Meningococcal meningitis is caused by Gram-negative bacteria known as Neisseria meningitis. The disease is a systemic infection classified into 13 sub-groups, of which B, C, W135 and Y are most common in the UK. The transmission of the disease is passed on by inhaling air droplets through sneezing, coming into contact with respiratory secretions and coughing.
The bacteria are located in healthy individuals in the nasal area and are usually reside harmlessly there. Globally, the highest occurrence of the disease is across the ‘meningitis belt’ of sub-Saharan Africa & Saudi Arabia usually in the dry season (Dec-June). Other countries vary depending upon seasonal changes.

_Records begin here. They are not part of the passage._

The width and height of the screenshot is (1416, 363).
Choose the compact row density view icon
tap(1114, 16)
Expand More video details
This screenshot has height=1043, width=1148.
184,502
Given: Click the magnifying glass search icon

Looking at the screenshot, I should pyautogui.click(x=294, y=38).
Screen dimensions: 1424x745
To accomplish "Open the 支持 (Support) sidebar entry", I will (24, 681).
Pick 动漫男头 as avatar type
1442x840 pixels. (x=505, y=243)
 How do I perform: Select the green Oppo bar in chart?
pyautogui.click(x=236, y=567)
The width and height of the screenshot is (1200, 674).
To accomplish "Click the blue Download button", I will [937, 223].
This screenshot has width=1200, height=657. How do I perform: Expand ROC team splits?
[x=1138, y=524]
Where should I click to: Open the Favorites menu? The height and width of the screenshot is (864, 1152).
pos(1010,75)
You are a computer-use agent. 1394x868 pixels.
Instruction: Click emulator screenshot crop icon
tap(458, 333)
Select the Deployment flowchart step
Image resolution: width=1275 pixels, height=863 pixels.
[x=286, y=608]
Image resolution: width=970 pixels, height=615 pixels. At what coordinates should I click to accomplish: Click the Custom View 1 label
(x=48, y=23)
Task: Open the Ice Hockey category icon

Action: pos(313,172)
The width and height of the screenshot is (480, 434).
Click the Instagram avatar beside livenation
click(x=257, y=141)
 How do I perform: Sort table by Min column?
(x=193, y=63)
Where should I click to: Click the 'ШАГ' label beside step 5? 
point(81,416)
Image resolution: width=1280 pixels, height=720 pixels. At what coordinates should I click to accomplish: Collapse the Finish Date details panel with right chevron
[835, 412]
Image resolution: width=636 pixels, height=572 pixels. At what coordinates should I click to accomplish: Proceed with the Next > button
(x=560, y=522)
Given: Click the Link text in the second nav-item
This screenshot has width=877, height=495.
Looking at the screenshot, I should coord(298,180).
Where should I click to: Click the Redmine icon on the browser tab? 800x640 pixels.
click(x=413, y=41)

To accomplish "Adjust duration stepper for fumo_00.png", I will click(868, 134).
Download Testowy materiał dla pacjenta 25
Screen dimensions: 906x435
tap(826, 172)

Classical symptoms include:
Meningitis symptoms present with a sudden onset of fever, throbbing headache, nausea and vomiting, neck stiffness and photophobia. These symptoms last couple of minutes to hours. If present, seek medical advice immediately. The period of incubation is approximately 2-7 days. The appearance of the rash may be not visible but as the infection develops, the rash becomes more purplish in colour and may not blanch. A simple test known as the ‘glass-test’ can confirm if the rash is persistent when gentle pressure is applied.
DO I NEED MENINGOCOCCAL MENINGITIS VACCINATION FOR MY HOLIDAY?
To find out what vaccinations you will need for your travels, please visit our country guide and choose which countries you will be visiting.
Vaccination is mandatory for those participating in the Hajj and/or Umrah pilgrimage
Vaccination against the subgroups A, C, W135 and Y meningitis is highly recommended if travelling to a high-endemic area (e.g. staying for long periods, backpacking, residing in rural areas and attending Hajj or Umrah pilgrimages in Saudi Arabia or doing seasonal work in these areas. Proof of vaccination is required for the groups A, C, Y and W135 meningitis if travelling to these areas.
For the purpose of travel, the following vaccinations are required and should be administrated 2-3 weeks before going abroad. Vaccines on the market are ACWY Vax, Menveo, Nimenrix.
Some require a primary injection followed by a booster injection, if necessary, in order to achieve long term protection. Please check with travel vaccine clinic for official guidelines.
The meningitis vaccine is not suitable for babies younger than two months old.
**Not suitable for pregnant or breastfeeding mothers, premature infants, HIV & immunosuppressed patients, those who have a hypersensitivity to the vaccination or present with a fever.
HOW DO I AVOID GETTING MENINGOCOCCAL MENINGITIS?
Infections are often challenging to eradicate when coughing and sneezing, but following basic personal hygiene measures can help prevent them. It is best to avoid overcrowded areas for example; busy markets and local transport to reduce risk of exposure but this may not always be practical. Vaccinations will help protect against different strains of Meningitis for travellers. These vaccines are different from the ones listed in the UK childhood vaccination programme as they only cover against type Men C.